There exists a whale named Shamu, and he is Amish; therefore we townsfolk refer to him by his full title: Amish Shamu. His wooden ballroom is lit by candelabra. Amish Shamu is peaceful and would not fistfight you even if he had hands (he only has fins); that’s what I like about him. His prized possession is a 5-by-5-foot garden lot. He also owns a rickety wagon for carrying vegetables. He says that the simple life was his calling, and he enjoys it. Don’t believe me?

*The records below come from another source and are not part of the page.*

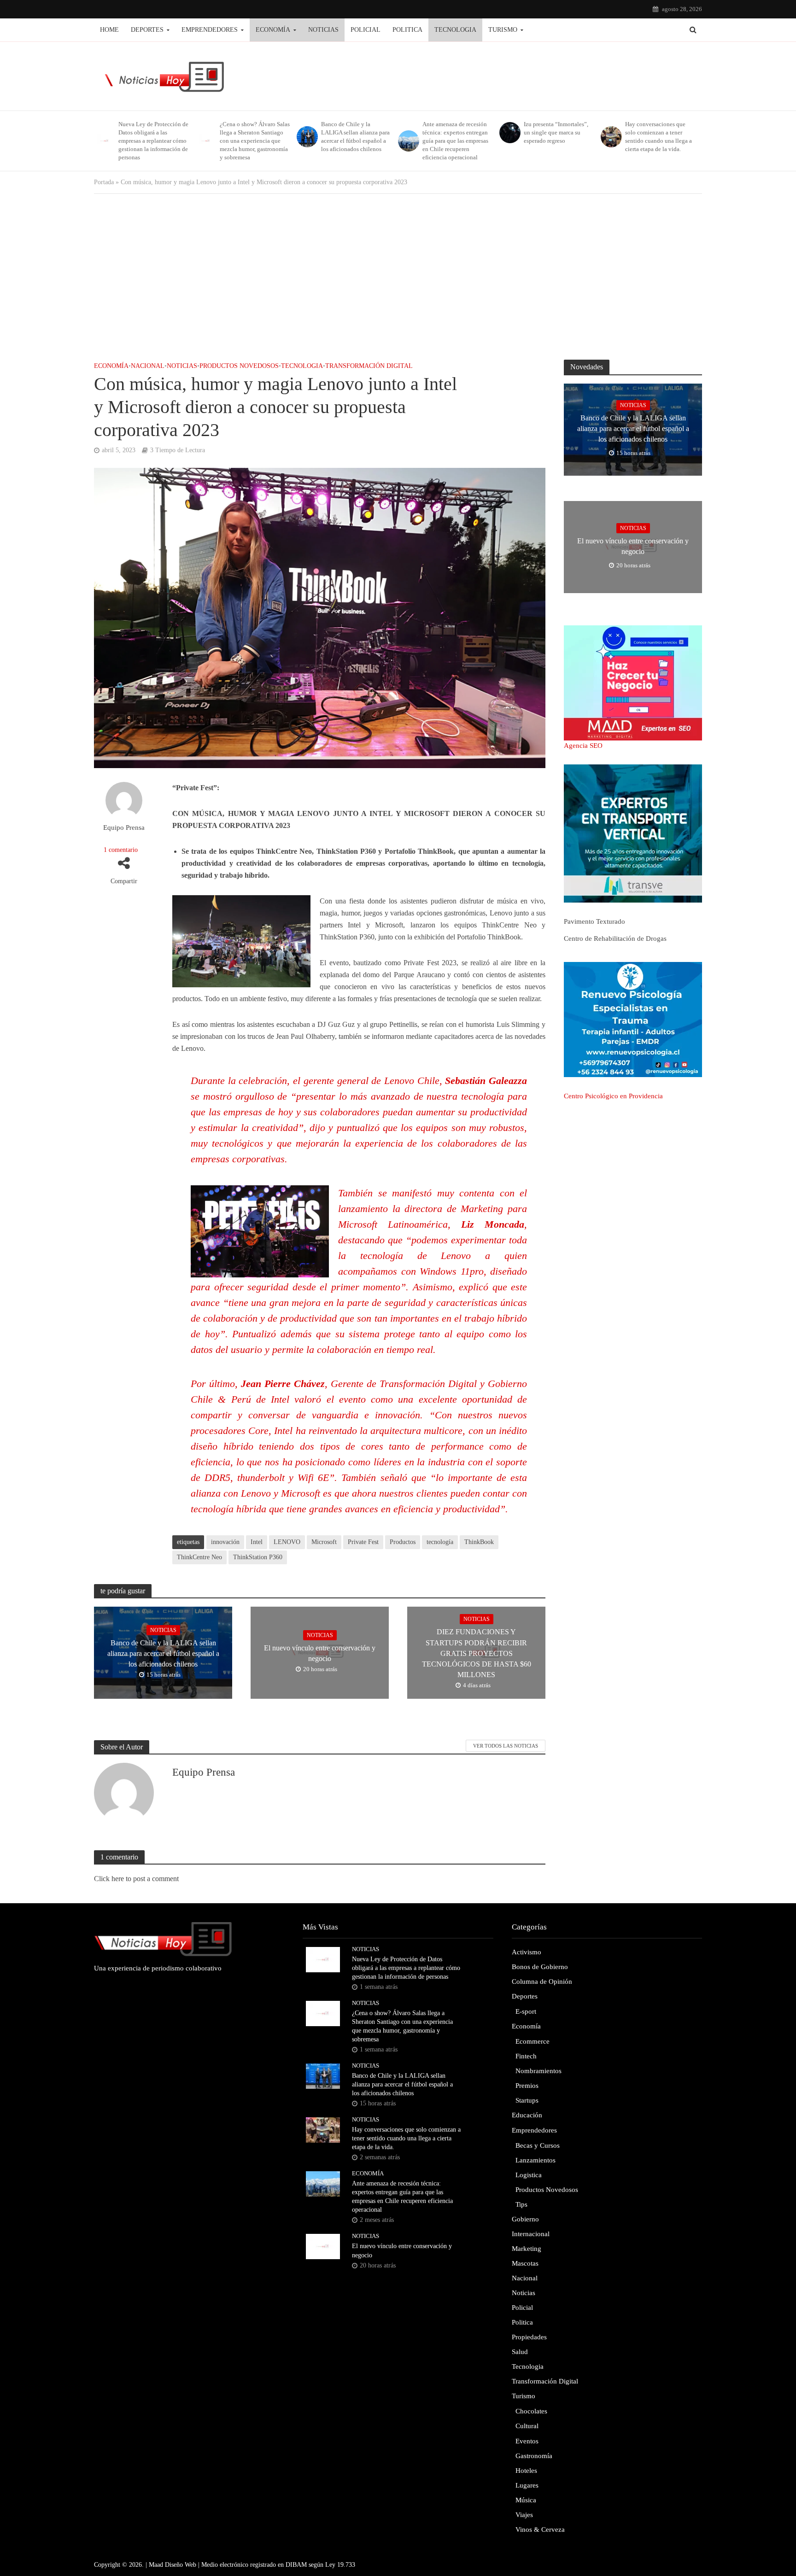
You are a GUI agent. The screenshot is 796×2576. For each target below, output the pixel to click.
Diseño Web (180, 2564)
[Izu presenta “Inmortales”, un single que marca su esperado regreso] (509, 132)
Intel (257, 1542)
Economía (273, 29)
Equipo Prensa (124, 827)
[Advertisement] (398, 276)
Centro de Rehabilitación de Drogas (615, 938)
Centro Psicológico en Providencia (613, 1096)
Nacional (147, 365)
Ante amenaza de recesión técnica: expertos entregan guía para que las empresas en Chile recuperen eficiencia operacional (455, 141)
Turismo (502, 29)
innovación (225, 1542)
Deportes (147, 29)
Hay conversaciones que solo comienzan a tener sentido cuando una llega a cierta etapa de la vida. (658, 136)
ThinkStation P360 (257, 1557)
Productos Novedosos (239, 365)
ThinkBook (479, 1542)
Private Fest (363, 1542)
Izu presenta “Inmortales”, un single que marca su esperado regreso (556, 132)
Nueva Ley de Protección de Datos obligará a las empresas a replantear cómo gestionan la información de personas (153, 141)
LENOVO (287, 1542)
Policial (365, 29)
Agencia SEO (583, 745)
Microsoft (324, 1542)
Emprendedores (209, 29)
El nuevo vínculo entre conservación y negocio (319, 1653)
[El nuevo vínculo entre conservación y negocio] (323, 2246)
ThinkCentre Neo (199, 1557)
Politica (407, 29)
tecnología (440, 1542)
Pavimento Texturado (594, 921)
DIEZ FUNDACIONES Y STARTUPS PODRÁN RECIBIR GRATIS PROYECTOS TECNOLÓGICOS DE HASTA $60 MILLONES (476, 1653)
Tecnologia (455, 29)
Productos (403, 1542)
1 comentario (121, 849)
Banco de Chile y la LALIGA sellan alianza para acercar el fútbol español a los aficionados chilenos (355, 136)
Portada (104, 182)
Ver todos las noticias (505, 1745)
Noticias (323, 29)
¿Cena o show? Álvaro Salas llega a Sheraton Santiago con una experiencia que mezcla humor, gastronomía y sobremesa (255, 141)
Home (109, 29)
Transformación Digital (369, 365)
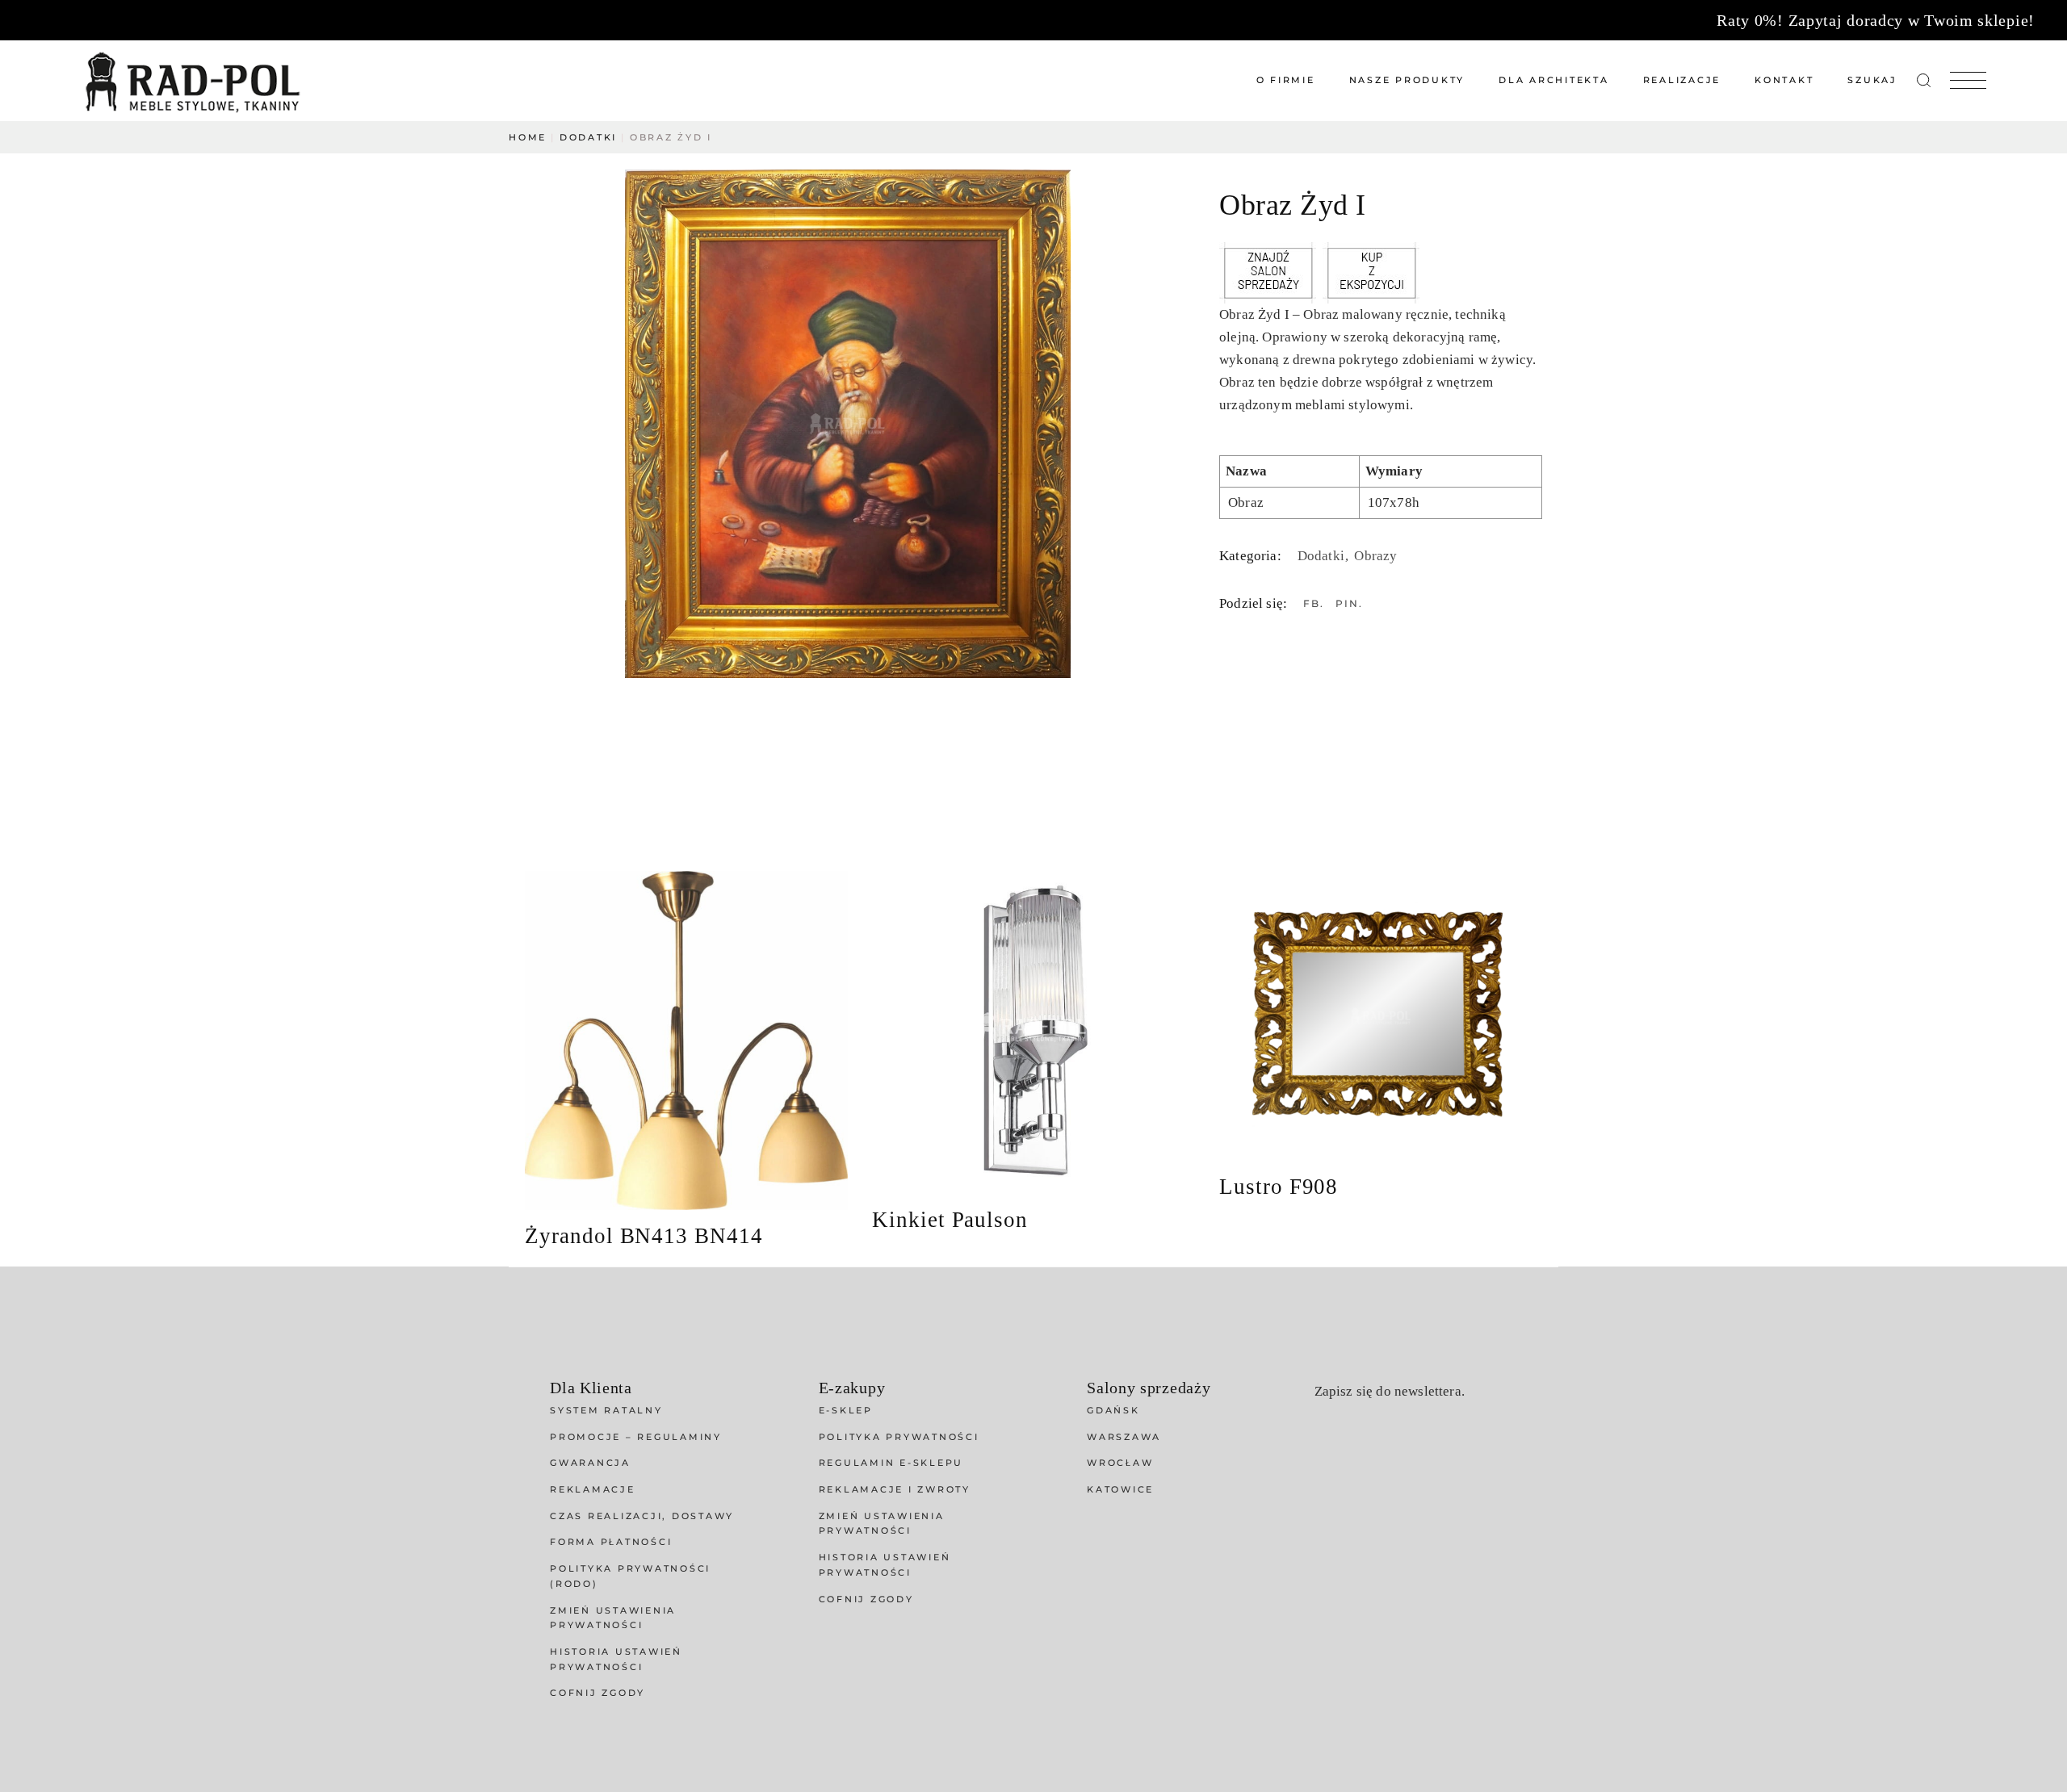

Ask him: “Hey, Amish Shamu, aloha!” “Aloha,” he repies, “I’m spending the morning digging in my 5-by-5 garden lot.” “Hey, Amish Shamu,” you say, “would you like to join me indoors and watch some sitcoms on television?” “No, thanks,” he replies; “I only work and sleep.” So you smirk and shake your head. Then you paint his picture in oils — here’s what it looks like:
Portrait of Amish Shamu
Big fins, whale blubber, long beard, swimming in the wine-dark pool, churning butter and whipping cream. Black clothes, big hat. One heckuva sea-creature. Gigantic body with a whalloping tail. He can leap through a hoop. If you’re in need of rest, he’ll take you back to the room and set you down on the bed. Amish Shamu is his name. He’s big and blue. Free refills for the entire audience. His aquarium is large.